Quote the material word for word, starting at its first line and ending with the line that contains "Run the Test".

===== ENTRIES SUPPLIED

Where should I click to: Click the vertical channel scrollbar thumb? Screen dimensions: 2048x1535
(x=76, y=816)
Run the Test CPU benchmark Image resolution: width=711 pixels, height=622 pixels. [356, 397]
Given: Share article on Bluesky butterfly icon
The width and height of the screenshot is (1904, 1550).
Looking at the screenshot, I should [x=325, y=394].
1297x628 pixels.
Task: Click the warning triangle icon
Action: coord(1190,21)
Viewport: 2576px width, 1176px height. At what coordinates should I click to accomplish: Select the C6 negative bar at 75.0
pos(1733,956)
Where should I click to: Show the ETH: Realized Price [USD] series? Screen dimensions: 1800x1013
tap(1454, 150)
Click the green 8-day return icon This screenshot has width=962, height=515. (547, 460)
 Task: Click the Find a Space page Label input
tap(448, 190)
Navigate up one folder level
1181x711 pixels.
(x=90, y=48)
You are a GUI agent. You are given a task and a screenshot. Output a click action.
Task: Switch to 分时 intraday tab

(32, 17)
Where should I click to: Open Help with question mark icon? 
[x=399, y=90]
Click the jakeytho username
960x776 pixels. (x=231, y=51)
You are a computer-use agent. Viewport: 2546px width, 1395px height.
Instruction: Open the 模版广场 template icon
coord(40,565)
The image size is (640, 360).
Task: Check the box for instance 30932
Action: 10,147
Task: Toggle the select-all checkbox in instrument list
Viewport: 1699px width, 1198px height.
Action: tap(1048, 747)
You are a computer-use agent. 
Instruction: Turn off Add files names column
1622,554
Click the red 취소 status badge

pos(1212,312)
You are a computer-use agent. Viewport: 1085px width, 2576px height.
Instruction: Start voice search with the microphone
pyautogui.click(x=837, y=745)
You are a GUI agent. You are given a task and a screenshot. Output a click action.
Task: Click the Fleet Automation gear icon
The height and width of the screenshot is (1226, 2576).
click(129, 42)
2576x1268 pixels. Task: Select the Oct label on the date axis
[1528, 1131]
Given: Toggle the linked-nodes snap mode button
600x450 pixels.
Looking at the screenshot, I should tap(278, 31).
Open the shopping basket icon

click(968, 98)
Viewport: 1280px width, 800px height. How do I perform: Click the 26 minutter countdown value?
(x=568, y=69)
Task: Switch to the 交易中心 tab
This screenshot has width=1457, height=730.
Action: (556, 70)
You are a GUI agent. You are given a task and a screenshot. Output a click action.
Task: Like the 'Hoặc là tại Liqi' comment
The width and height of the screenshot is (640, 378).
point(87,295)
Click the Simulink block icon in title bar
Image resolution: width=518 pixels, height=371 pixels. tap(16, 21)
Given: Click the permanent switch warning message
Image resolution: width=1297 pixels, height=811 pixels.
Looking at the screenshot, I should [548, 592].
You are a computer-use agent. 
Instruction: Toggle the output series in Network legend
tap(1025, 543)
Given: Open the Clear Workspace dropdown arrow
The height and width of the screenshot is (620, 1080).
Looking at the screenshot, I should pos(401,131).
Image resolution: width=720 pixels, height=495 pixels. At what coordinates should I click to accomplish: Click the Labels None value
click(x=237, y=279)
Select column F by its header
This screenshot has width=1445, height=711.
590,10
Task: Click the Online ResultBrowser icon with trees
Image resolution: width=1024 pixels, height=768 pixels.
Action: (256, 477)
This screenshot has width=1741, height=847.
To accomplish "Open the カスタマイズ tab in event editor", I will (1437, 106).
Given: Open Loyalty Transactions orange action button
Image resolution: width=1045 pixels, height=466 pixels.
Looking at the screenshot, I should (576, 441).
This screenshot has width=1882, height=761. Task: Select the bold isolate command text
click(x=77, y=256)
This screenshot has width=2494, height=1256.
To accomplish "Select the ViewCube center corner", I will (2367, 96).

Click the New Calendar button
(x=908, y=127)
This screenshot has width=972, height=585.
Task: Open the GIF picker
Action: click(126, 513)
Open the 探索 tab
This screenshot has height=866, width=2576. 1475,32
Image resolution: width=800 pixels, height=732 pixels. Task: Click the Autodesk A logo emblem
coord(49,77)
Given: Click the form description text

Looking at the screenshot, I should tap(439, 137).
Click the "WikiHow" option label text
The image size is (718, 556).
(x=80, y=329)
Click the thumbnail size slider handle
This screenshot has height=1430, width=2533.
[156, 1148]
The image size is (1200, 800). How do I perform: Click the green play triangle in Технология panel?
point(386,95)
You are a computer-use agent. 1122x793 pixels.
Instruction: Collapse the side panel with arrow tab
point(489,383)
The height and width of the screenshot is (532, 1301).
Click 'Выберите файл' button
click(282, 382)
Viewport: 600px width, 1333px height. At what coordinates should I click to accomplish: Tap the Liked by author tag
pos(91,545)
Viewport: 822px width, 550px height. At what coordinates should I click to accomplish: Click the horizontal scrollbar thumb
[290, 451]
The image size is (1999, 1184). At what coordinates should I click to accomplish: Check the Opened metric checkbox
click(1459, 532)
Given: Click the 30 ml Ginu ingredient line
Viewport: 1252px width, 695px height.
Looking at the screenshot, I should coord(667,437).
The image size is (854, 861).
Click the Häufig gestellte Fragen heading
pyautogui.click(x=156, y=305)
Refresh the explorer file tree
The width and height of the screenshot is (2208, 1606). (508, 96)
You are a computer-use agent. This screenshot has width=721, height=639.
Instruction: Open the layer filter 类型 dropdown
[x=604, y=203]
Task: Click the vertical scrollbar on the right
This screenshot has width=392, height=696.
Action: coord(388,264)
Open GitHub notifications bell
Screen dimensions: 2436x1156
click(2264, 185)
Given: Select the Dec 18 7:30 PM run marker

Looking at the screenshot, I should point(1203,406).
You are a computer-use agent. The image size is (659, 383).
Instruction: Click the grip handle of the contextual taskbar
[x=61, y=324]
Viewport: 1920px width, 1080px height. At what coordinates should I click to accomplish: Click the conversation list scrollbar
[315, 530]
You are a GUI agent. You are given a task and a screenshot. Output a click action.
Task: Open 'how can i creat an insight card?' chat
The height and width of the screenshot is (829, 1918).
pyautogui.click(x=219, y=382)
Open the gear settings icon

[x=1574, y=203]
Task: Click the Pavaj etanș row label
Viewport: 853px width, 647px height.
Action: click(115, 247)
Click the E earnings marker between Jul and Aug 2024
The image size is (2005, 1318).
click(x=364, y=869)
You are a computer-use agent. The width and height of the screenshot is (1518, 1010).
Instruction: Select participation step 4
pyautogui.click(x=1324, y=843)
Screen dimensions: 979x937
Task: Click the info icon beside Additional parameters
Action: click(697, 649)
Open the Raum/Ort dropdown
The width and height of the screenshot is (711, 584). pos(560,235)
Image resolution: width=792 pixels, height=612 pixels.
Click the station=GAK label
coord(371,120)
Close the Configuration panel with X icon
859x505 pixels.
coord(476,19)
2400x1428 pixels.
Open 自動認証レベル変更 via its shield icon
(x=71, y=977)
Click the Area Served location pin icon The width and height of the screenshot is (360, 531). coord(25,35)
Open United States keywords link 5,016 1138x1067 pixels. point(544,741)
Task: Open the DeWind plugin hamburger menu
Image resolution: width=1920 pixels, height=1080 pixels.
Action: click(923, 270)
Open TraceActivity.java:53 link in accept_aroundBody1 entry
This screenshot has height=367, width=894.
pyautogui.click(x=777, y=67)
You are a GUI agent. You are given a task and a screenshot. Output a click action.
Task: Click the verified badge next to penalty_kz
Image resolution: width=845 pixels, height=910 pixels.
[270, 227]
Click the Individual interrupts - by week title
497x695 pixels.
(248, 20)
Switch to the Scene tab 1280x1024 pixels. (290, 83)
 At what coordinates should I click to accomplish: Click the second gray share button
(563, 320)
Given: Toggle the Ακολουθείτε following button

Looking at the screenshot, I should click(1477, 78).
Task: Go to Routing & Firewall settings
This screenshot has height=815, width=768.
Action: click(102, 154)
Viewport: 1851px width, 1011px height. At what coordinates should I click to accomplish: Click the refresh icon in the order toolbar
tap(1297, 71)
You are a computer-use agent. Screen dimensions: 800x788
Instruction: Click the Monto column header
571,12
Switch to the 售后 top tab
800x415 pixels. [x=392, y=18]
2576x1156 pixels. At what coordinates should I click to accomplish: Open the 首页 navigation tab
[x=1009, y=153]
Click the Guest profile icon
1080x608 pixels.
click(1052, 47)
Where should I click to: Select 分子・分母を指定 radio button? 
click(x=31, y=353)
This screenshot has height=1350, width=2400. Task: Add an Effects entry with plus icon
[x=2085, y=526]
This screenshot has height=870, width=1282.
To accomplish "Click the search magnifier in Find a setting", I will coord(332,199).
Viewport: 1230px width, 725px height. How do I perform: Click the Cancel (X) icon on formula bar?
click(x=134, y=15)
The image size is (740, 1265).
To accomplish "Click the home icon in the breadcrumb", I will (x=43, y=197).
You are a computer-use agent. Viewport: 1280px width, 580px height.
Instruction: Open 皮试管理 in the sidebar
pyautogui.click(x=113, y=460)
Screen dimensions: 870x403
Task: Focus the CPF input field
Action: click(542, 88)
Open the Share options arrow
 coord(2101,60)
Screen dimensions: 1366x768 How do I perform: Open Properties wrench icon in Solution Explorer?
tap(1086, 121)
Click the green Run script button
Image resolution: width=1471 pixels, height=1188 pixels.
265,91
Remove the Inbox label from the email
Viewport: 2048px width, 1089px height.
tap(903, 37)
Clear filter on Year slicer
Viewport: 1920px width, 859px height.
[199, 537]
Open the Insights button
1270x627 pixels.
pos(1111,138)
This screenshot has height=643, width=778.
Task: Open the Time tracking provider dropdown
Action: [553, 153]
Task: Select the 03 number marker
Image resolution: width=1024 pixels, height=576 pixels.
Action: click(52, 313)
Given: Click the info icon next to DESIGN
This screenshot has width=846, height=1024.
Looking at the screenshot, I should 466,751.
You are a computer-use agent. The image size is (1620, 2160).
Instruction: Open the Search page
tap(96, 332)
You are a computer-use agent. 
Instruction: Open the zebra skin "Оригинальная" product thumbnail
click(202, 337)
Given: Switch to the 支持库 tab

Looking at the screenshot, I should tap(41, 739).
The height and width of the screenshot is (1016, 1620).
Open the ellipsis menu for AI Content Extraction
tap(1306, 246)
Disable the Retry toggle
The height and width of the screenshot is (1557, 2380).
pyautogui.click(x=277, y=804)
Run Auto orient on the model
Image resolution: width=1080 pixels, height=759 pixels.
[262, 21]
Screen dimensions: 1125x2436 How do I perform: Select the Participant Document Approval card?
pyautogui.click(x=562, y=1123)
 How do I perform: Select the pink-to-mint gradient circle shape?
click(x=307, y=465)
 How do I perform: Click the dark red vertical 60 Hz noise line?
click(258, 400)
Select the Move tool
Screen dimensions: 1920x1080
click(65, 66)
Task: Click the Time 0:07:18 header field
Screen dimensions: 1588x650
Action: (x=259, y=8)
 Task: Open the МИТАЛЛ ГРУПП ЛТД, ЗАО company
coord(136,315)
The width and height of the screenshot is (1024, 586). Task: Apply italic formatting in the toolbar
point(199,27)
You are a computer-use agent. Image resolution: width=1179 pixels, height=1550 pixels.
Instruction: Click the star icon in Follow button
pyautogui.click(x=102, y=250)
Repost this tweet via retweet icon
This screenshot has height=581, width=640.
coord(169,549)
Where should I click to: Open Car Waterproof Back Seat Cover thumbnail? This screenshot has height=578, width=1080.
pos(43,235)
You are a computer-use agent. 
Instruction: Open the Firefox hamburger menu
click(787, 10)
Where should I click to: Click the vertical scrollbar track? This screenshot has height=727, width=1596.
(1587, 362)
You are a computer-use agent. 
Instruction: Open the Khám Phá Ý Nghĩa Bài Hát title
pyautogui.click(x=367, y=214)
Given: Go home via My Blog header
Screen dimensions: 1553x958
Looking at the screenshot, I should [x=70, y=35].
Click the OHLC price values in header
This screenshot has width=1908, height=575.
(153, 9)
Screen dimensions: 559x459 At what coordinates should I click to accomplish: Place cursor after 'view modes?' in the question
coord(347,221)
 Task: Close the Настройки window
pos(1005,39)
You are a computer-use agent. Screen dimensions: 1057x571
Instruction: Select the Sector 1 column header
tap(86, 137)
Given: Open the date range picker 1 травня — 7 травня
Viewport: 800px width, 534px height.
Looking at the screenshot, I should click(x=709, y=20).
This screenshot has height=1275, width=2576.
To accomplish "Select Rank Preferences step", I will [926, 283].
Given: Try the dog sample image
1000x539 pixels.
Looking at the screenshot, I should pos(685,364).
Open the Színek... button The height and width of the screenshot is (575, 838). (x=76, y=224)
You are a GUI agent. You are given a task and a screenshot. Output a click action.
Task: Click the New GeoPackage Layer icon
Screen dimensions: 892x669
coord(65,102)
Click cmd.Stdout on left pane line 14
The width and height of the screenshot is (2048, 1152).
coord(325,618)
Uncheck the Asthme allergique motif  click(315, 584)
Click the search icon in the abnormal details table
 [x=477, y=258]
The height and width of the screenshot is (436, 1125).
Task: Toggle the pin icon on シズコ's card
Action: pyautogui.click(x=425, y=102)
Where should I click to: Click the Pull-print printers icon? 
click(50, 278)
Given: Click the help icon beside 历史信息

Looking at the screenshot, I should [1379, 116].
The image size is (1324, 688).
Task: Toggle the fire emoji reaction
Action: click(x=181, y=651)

==========

● **SOLUTION FOR THIS PROBLEM**
Where should I click to: Click the vertical channel scrollbar thumb? Screen dimensions: 2048x1535
(x=76, y=816)
Run the Test CPU benchmark Image resolution: width=711 pixels, height=622 pixels. [356, 397]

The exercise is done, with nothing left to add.